This evening I recited the final kaddish of my year of aveilus. I hugged the gentleman next to whom I sat for the last year and returned to my regular seat to daven maariv. But other than returning to my regular seat in the synagogue l will not be resuming my life as it was a year ago. My mother is no longer and the intimate connection which I have shared with her over these last twelve months has ended. And now I must fend for myself and find a way to maintain an everlasting relationship with my parents. The end of mourning exposes a large hole in one’s life; one that now must be filled without the aid of ritual obligations.

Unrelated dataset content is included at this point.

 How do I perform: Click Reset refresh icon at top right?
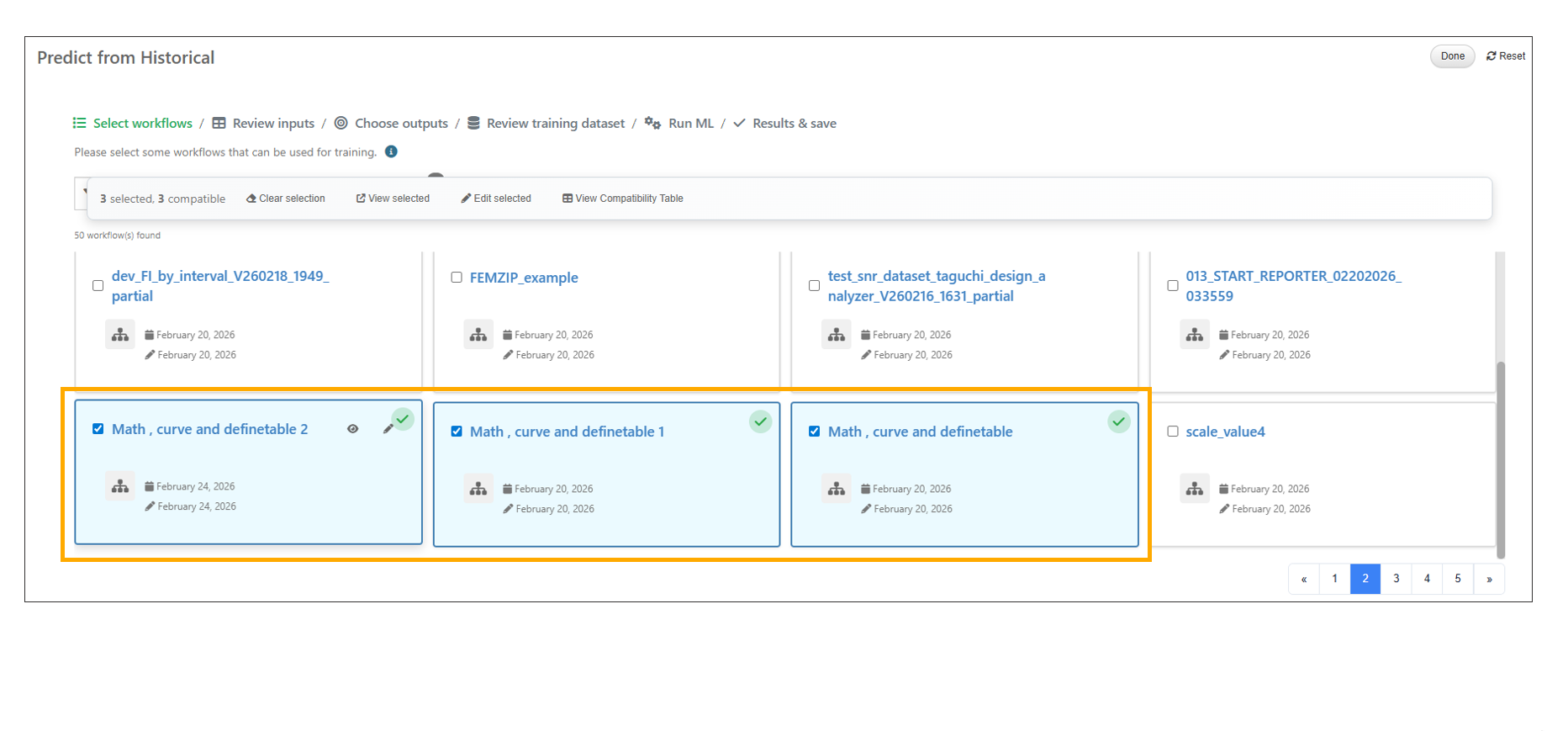click(1491, 56)
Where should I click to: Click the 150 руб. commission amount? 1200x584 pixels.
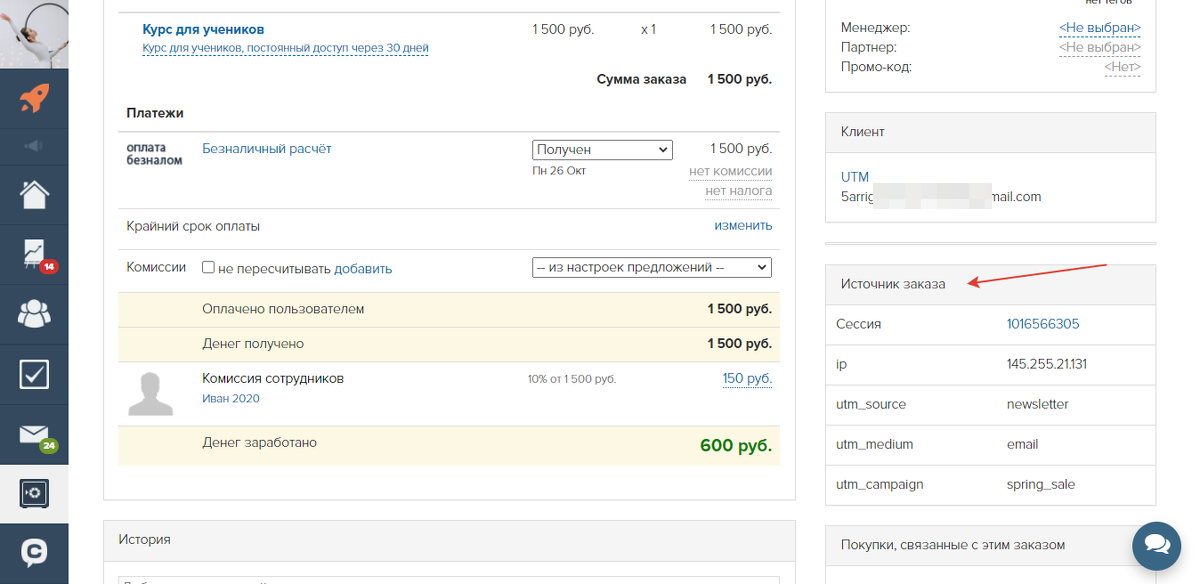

I have come to understand that the yearlong mourning process encompasses two separate and different aspects. The first and most obvious is the structure that it provides; a defined system for one to pay one’s respects to and demonstrate one’s gratitude for their departed parent. The second is the effect on the mourner as a person of spending a year of daily obligations to one’s parent, observing the many restrictions, and performing the numerous affirmative obligations the most significant of which is saying kaddish morning, afternoon and night day in day out for eleven months.
There was never a question, never a hesitation in my mind about fulfilling my obligations as a mourning son. Especially with regard to saying kaddish I was committed to doing whatever it would take. Waking up early, going to bed late, leaving a day early for a business trip, or coming home a day late, scheduling around kaddish, and leaving in the middle of a business meeting to go daven – whatever was required I tried to do. Why? Because I am her son and she was for my mother. How could I not?
Our tradition teaches that one’s relationship with the Almighty has two dimensions. In one respect G-d is our master and we are placed on earth to serve Him. In another respect G-d is our father and we are His children. The year spent in mourning for a parent impresses upon the mourner what it means to be someone’s child; what extraordinary level of gratitude, devotion and commitment a child owes to a parent and how those feelings must be translated into daily action. If that is true of one’s biological parent, how much more so must it be true of one’s spiritual parent? If one turns his world “upside down” to say kaddish for a departed parent how much more so should one “turn his world upside down” to enhance his relationship with his Father in heaven.
And so perhaps it is not correct to say that after twelve months the state of mourning ends and we resume our “normal” lives. Perhaps it is more accurate to say that, hopefully, when one completes a year of aveilus he leaves armed with important lessons learned that enhance his relationship with the Almighty and represent not a resumption of the life that was but rather a new personal beginning.